Brown: Oh, yeah. Number one, when you operate a large consumer brand … you certainly understand how important user experience is. Even very first off, coming into Relativity in my earliest days, that was one of the first major overhauls, to upgrade the user experience. …
Another thing you learn from a large brand like that is a little bit of the funnel — which is going from awareness, to interest, to on your site, to interested in your product, to maybe buying it, to then buying and having a good experience, and following up, and all those sorts of things. And I think, again, in a B2B business like Relativity finds itself in, there’s a lot we can do across our general funnel to make sure that all those pieces are working well together as well. …
The last one would just be feedback loops. With software development right now, or with anything with a high degree of feedback from customers, if you can connect the feedback directly to the R&D engine, and scale that, it’s really important. Particularly [at] Relativity, where there [are] so many different users of the platform, in different segments, with different needs, it’s really essential [that] we can connect that feedback directly into the R&D process. …
Ambrogi: I know our time is just about up, but real quick, here’s my Oprah question for you: In your eight years as CPO at Relativity, what’s the product decision that you are proudest of?
Brown: The shortest answer I’m going to give you … is just AI. … It’s a product, it’s a movement, it’s a commitment for us.
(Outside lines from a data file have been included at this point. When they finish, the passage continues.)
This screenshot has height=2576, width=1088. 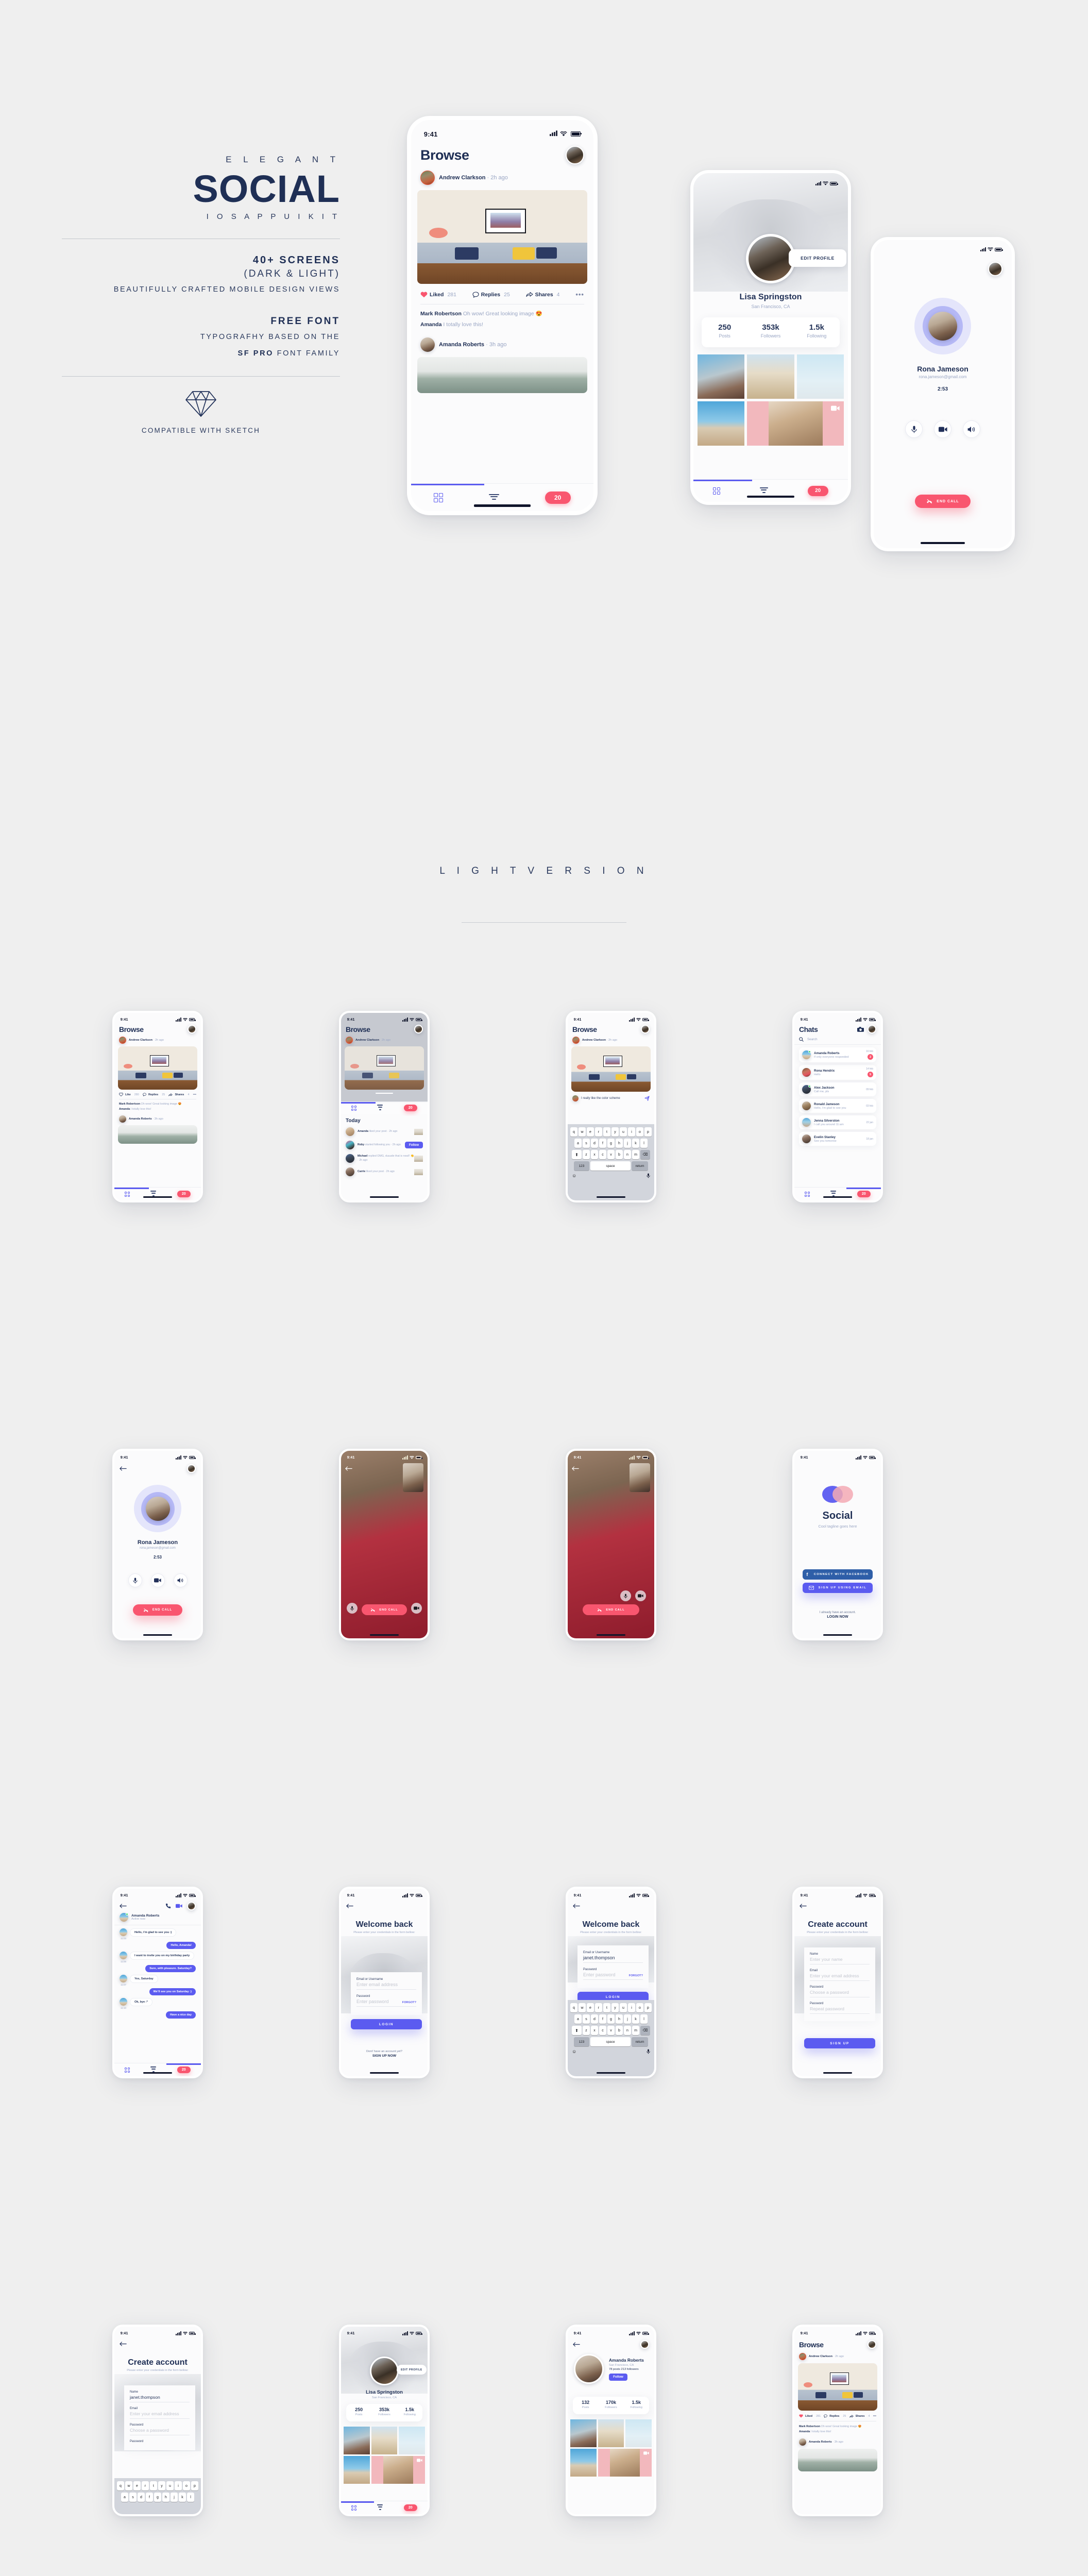 I want to click on email-field: janet.thompson, so click(x=613, y=1958).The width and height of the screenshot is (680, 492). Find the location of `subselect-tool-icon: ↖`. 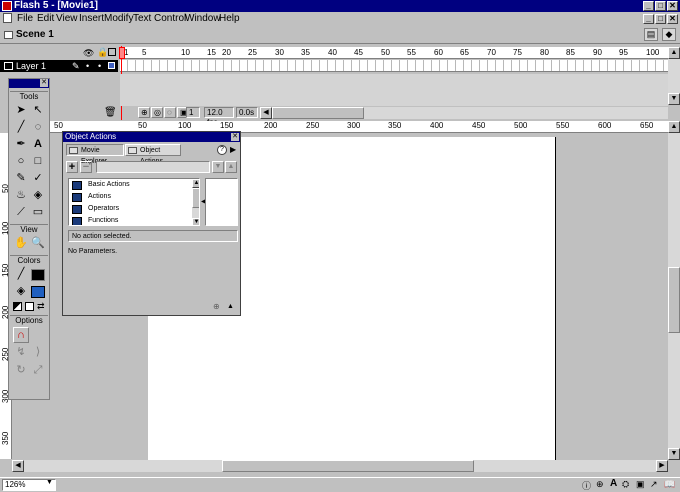

subselect-tool-icon: ↖ is located at coordinates (38, 111). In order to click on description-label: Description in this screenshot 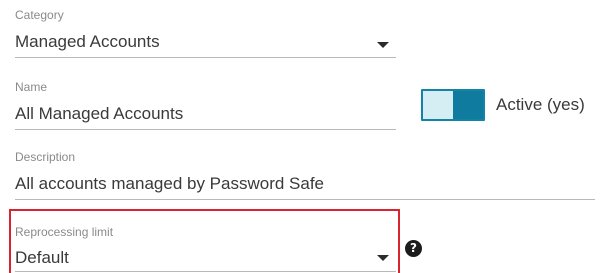, I will do `click(46, 157)`.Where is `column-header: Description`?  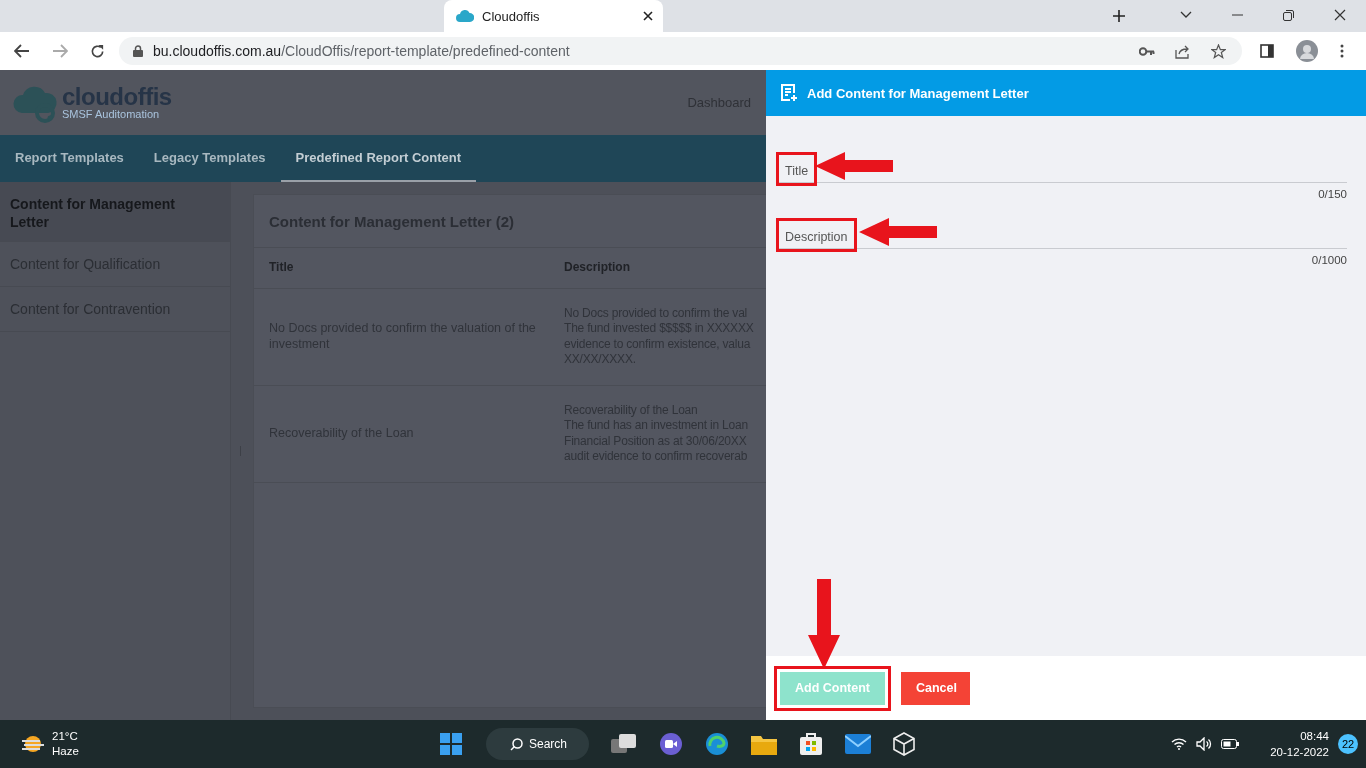
column-header: Description is located at coordinates (597, 268).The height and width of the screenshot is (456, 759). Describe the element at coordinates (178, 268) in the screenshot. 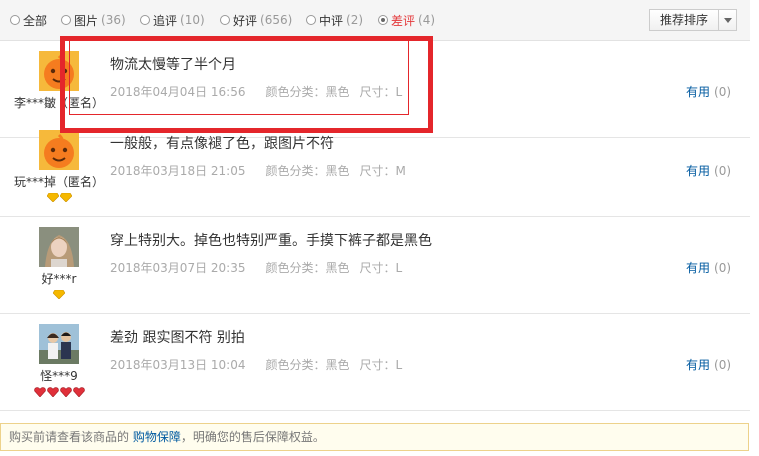

I see `review-date: 2018年03月07日 20:35` at that location.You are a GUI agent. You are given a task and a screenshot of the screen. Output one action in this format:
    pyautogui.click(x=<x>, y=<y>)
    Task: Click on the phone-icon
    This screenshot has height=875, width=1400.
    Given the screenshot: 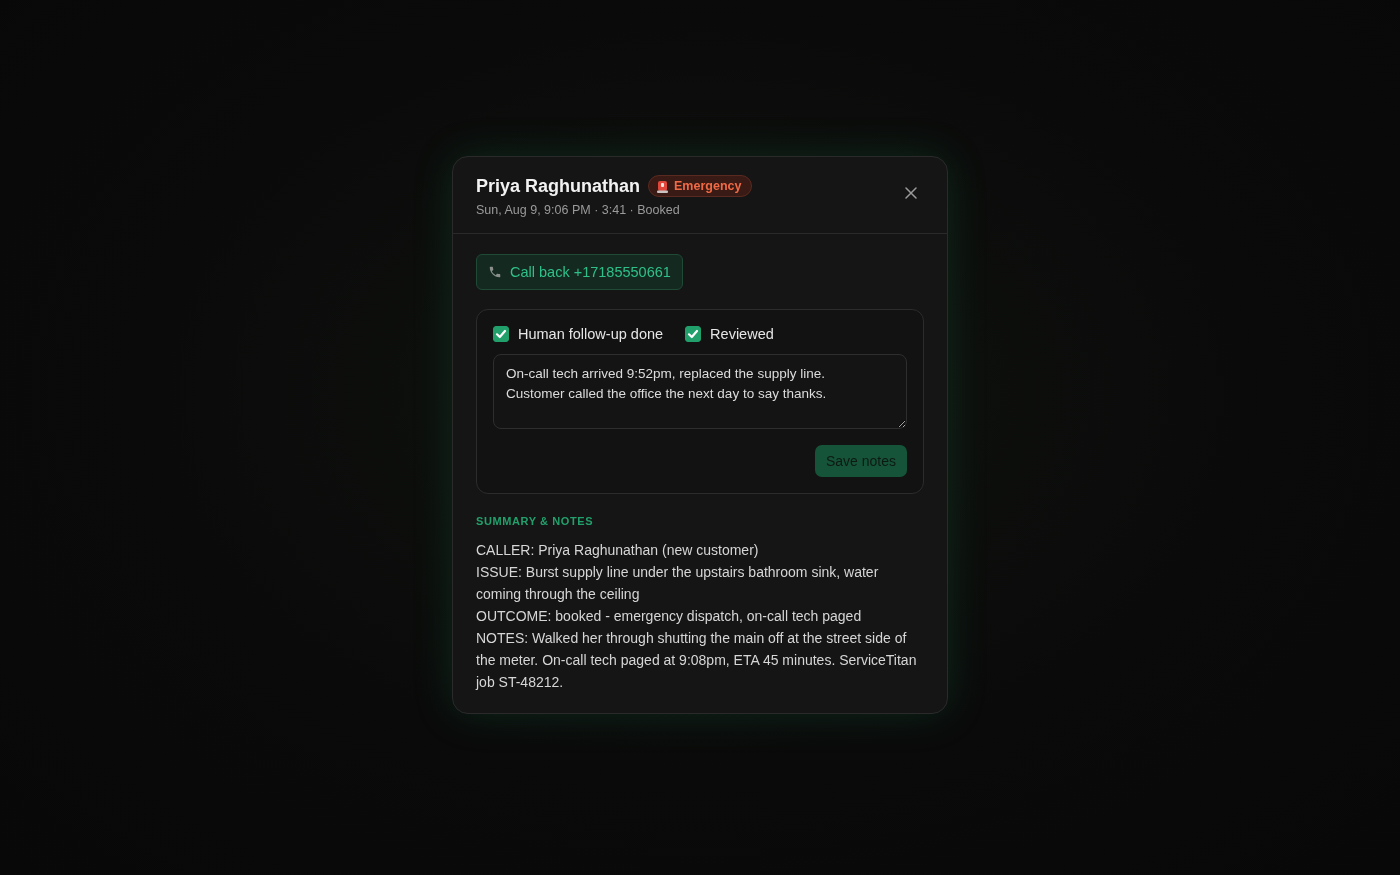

It is a lot of different parts of the generative AI stack, but it’s really a commitment to all of legal data intelligence. We believe we can do it better with [aiR] applied in all these areas. And I think the product, when you speak with customers who have used it, continues to blow them away. …
It’s also a product that actually sparks creativity from our customers and from our channel partners, where it energizes them and creates ideas that they have — that we didn’t have — that they can take [to] the business. So I think, personally — and probably beyond just my time at Relativity — [aiR] as a product is probably the product I’m most proud of in my whole career. I think it’s jreally hit the mark, and we’re just getting started.